Page 1 of 1
Trying to stop the NAT option in settings
Posted: 8. Nov 2013, 15:15
by ITSummers
Hello I am an IT Support Assistant working at a college and the college's computing department are wanting to use virtual box on our network pc's however the issue we have with this is that the "NAT" network setting is allowing too much access to our network. For example when a virtual machine has been built e.g. Windows 7 Enterprise 32bit. The machine in NAT mode is able to search our network using a net scan software listing all out machines in out IP range and all there details, this machine can also ping other devices which we are trying to stop. Is there a way of turning off this setting in VB so that NAT is not an option I know you can do it with bridge and host only. If not are then any other free alternatives like VB online at the minute.
Thanks
Jack Summers IT Services Support Assistant
North Nottinghamshire College
Re: Trying to stop the NAT option in settings
Posted: 8. Nov 2013, 22:21
by noteirak
There is no way to directly restrict NAT usage from Virtualbox, no.
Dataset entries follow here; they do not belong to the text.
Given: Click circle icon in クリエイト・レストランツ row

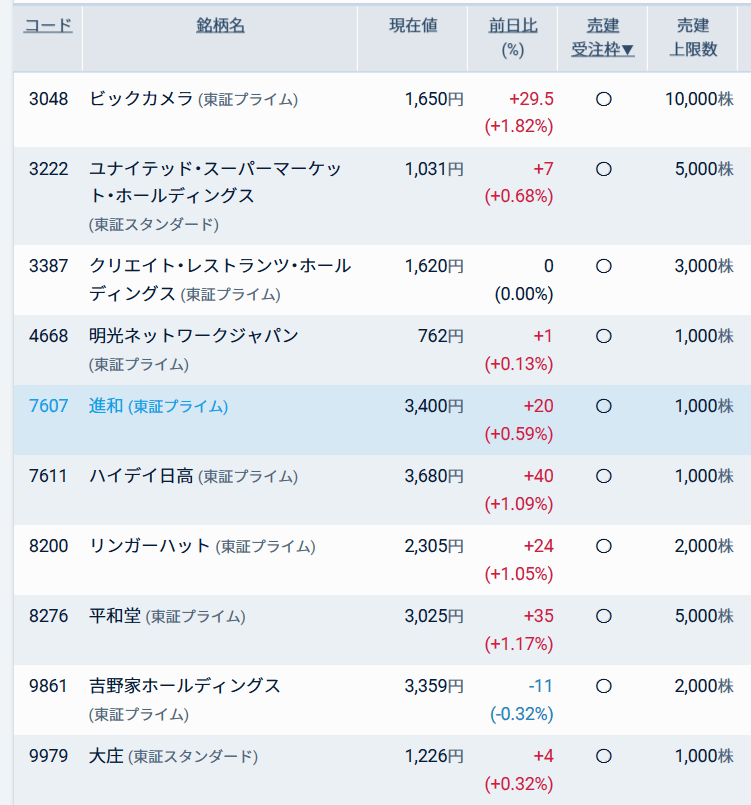Looking at the screenshot, I should point(604,266).
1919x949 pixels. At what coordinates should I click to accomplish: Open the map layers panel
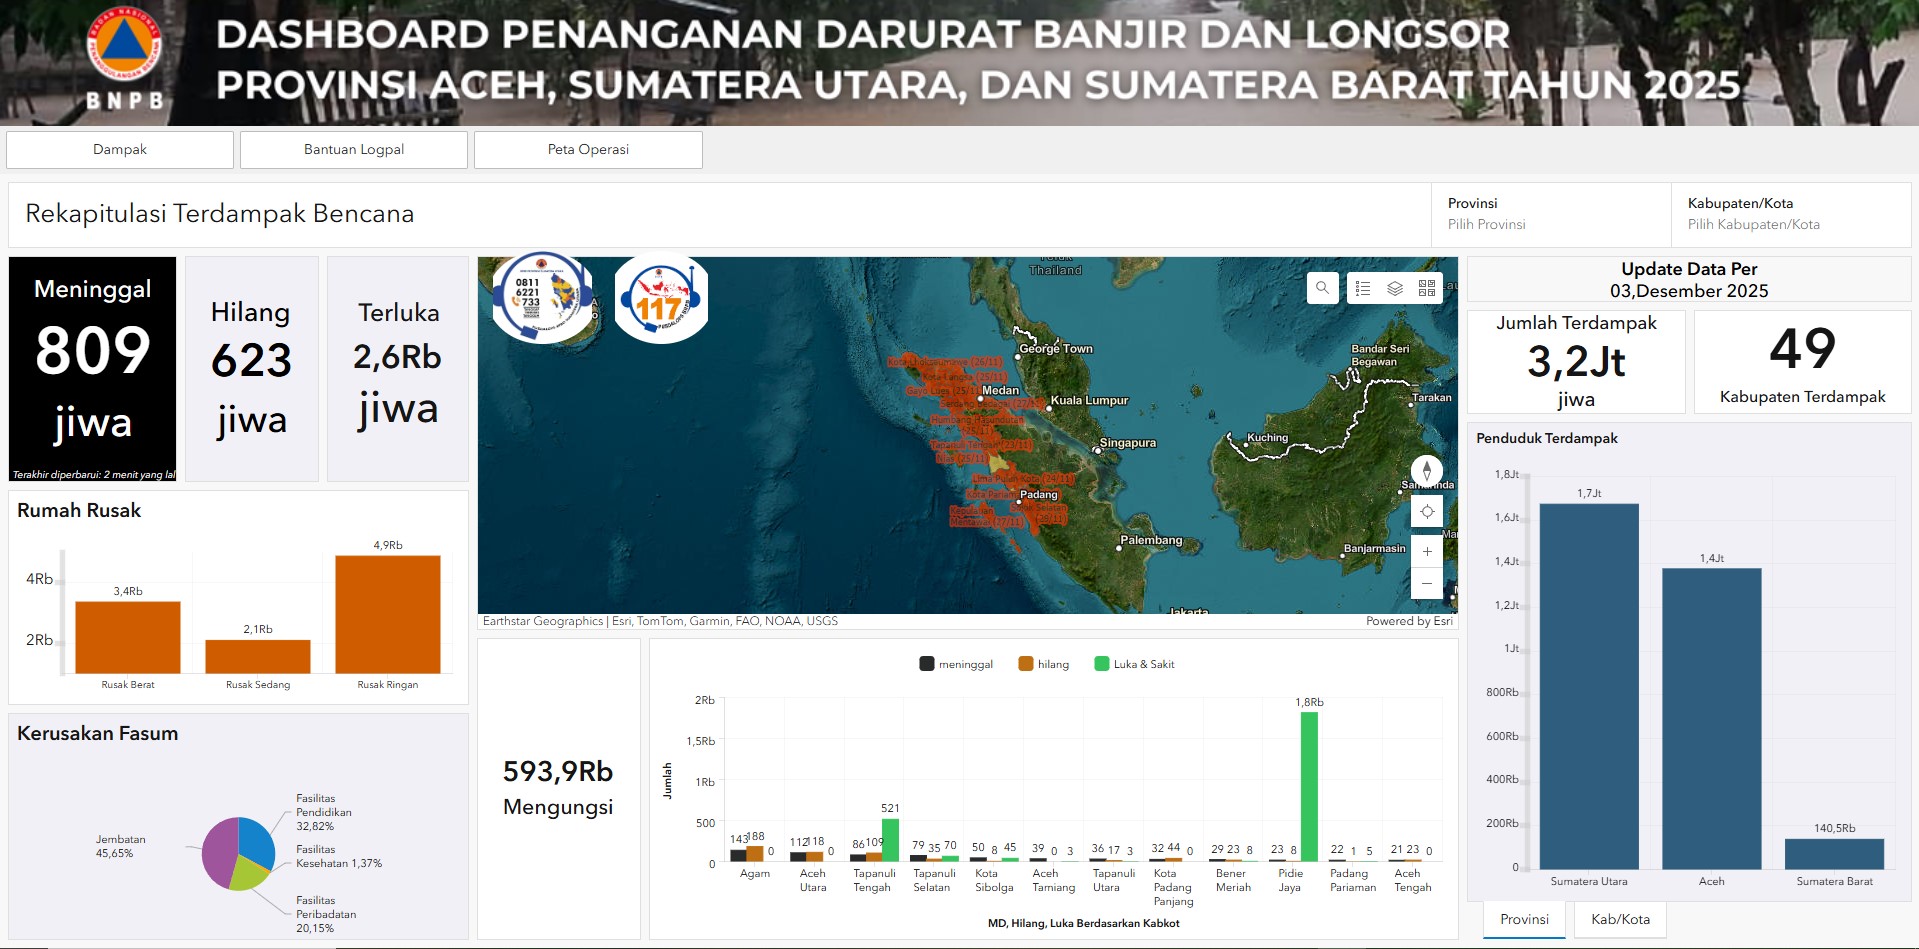point(1395,288)
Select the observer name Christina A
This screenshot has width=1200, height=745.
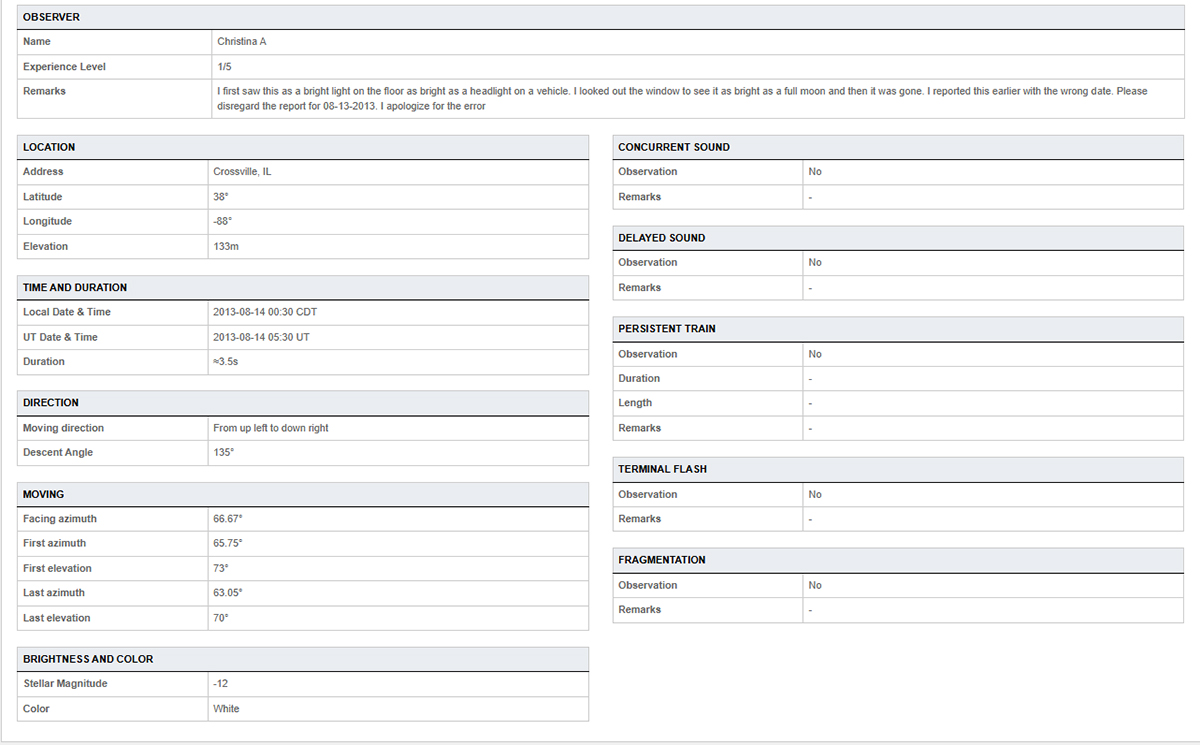pos(243,41)
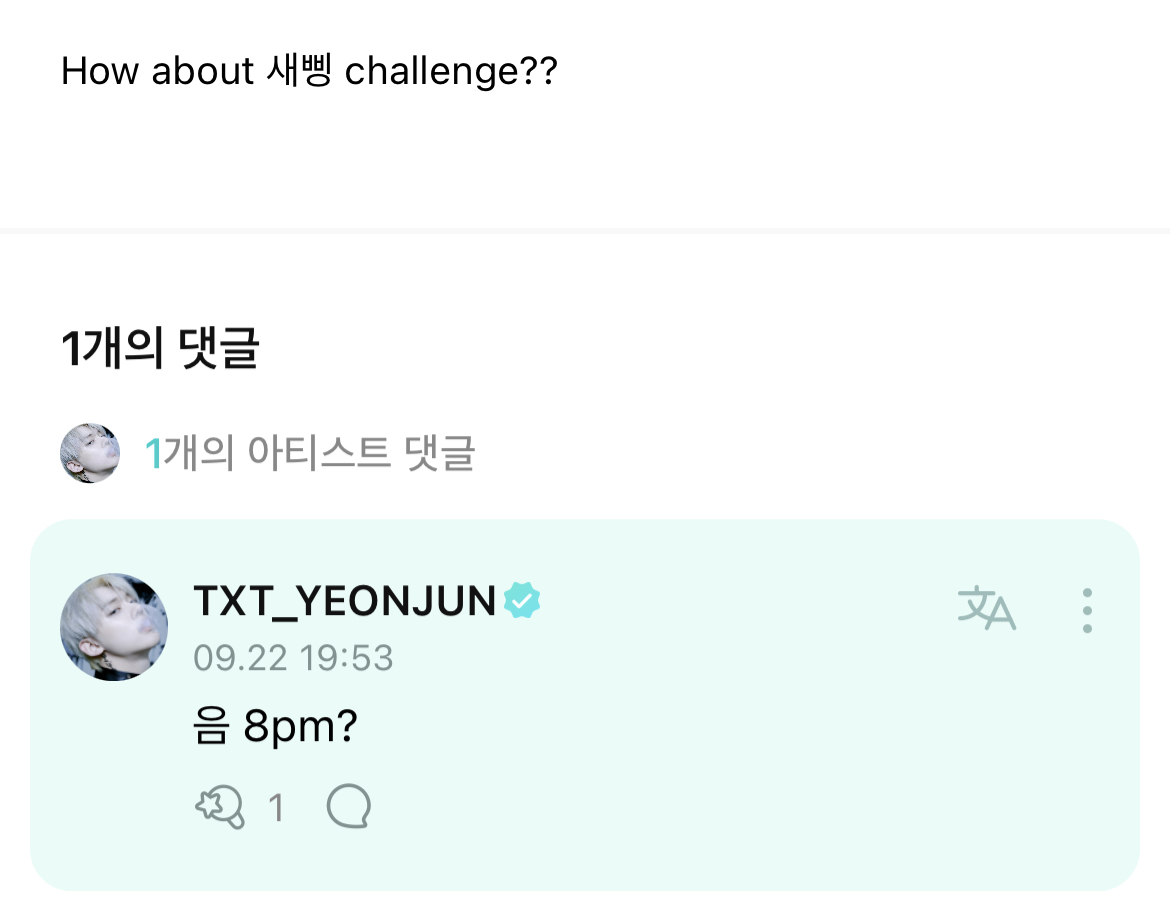This screenshot has width=1170, height=913.
Task: Cheer TXT_YEONJUN's comment with the like icon
Action: [x=219, y=806]
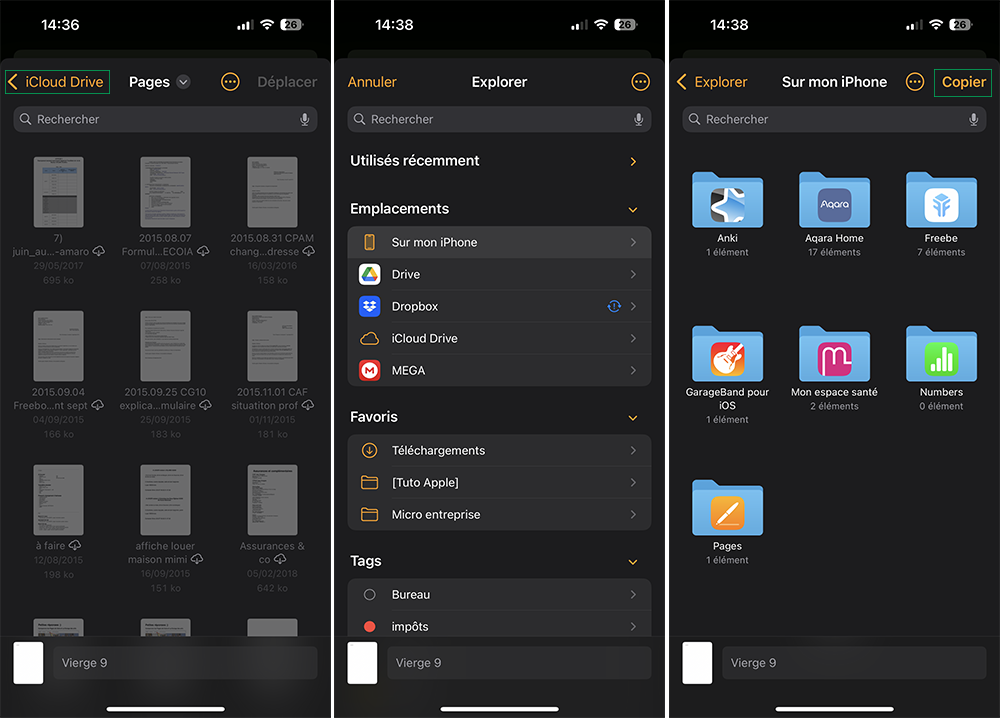Select the Bureau tag
The width and height of the screenshot is (1000, 718).
pos(499,594)
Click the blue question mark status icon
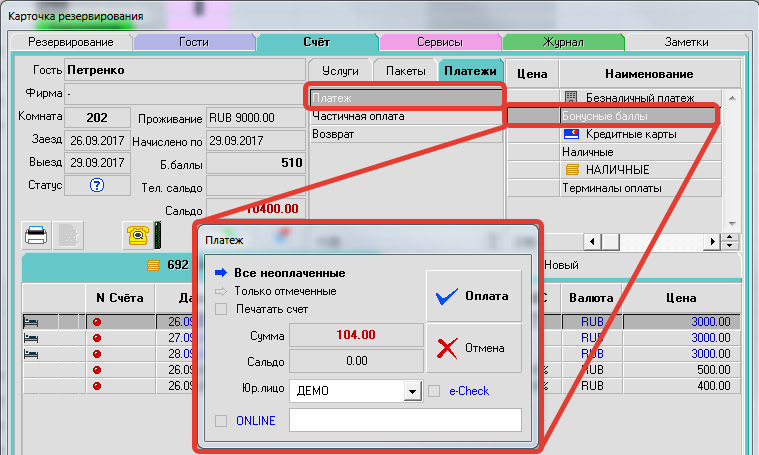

On the other hand, NAT network mode means that the traffic originate from the Virtualbox process on the host, so you could actually configure the Windows firewall to prevent traffic from the process (not sure if it is the Virtualbox or the VBoxSVC one)? That is easly done with GPOs.
The same way, you can restrict network by using the firewall within the guest itself, with GPOs too.
Re: Trying to stop the NAT option in settings
Posted: 9. Nov 2013, 01:11
by BillG
Yes you could use bridged, but the guest would have even better access to the host's network! And with host only, the guest would have access to the host machine only (as the name implies).
In any case there is no way to prevent a user who has access to the host from altering the vm settings to whatever they please.
If you want to restrict the network access of the vm you will need to use standard tools, not the vm settings.
Re: Trying to stop the NAT option in settings
Posted: 20. Nov 2013, 18:55
by ITSummers
Thank you for your replies, i have used the windows firewall to try and stop the NAT networking option from accessing our network, literaly all the exe. files inside c:\program files\oracle\virtualbox however i was still able to ping an internal network server, so there is still something from the VM getting out and managing to ping one of out internet server. So frustrating!!!!